EXERCISE REQUIREMENTS =>
a. In the excerpt about buying dogs from breeders, how long has Jim Lackwell been breeding toy poodles?
b. Reproduce the excerpt about buying dogs from breeders from "Blake said often" up to and including "of their breed.".
───── SELECTED EXCERPT
Blake said often dogs from shelters will have temperamental issues because of their former owners, but buying from a breeder allows people browsing to see how they were raised.
“When you buy from a breeder, you can look at the parent and say, ‘I like that dog,’” Blake said.
Palmdale resident Jim Lackwell, who’s been breeding toy poodles for 15 years, said that another benefit from buying from a breeder is the malleability of the dog and the quality of their breed.
“Most people are getting a young puppy they can train themselves,” Lackwell said.
Both Lackwell and Blake said they have perfect records and have never had any customers return a dog, but declined to offer references due to privacy issues.
Media Relations Consultant for the American Kennel Club (AKC), Lisa Peterson, said that the AKC inspects litters before they register them as an authentic purebred.
“The AKC paper is the first piece of paper you want to look for to make sure you’re dealing with a responsible breeder,” Peterson said.
It’s not necessary for breeders to obtain papers from the AKC, but breeders must register within their county and pay fees for two licenses, said Demetria Brown-Lott, a clerk typist in the licensing office of the Los Angeles Animal Services.
──────────
───── RECORD SET
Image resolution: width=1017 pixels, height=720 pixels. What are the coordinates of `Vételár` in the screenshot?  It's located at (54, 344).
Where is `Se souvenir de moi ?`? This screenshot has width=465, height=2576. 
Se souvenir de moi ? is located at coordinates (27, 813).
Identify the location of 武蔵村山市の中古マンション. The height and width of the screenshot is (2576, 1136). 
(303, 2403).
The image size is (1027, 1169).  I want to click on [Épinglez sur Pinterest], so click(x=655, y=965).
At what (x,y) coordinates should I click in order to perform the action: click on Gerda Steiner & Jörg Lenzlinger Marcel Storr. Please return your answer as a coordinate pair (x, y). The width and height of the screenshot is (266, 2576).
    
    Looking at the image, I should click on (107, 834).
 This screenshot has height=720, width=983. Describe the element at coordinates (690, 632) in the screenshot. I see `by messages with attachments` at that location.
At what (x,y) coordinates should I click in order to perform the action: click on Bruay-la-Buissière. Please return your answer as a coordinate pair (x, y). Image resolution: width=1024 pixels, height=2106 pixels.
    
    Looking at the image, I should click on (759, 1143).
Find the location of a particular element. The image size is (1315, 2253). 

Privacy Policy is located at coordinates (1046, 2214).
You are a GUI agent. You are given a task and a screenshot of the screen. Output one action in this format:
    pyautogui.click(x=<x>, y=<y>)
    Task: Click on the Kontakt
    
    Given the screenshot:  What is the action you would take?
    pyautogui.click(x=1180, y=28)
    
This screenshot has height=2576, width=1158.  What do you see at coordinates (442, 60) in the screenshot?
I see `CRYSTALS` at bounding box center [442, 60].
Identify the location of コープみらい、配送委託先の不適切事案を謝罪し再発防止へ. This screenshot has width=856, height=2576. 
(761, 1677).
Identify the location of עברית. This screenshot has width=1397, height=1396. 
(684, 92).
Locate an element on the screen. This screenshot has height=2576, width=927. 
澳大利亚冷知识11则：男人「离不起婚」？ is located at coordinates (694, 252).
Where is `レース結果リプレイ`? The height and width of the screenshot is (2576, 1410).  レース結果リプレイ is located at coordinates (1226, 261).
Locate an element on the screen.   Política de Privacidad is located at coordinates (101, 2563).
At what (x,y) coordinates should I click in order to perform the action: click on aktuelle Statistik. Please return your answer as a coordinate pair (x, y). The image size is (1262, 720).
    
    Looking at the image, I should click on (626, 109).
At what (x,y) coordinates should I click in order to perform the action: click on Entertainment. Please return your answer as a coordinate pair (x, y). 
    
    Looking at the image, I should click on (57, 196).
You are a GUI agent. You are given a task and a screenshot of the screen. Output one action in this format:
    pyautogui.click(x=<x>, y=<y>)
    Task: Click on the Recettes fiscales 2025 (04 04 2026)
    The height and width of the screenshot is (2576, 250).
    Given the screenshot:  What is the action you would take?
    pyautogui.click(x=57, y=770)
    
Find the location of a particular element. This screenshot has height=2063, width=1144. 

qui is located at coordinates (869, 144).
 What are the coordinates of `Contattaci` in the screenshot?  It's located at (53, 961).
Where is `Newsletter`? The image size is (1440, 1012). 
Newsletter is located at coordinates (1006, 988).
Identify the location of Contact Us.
──────────
OUTPUTS FOR THE TASKS =>
a. 15 years

b.
Blake said often dogs from shelters will have temperamental issues because of their former owners, but buying from a breeder allows people browsing to see how they were raised.
“When you buy from a breeder, you can look at the parent and say, ‘I like that dog,’” Blake said.
Palmdale resident Jim Lackwell, who’s been breeding toy poodles for 15 years, said that another benefit from buying from a breeder is the malleability of the dog and the quality of their breed.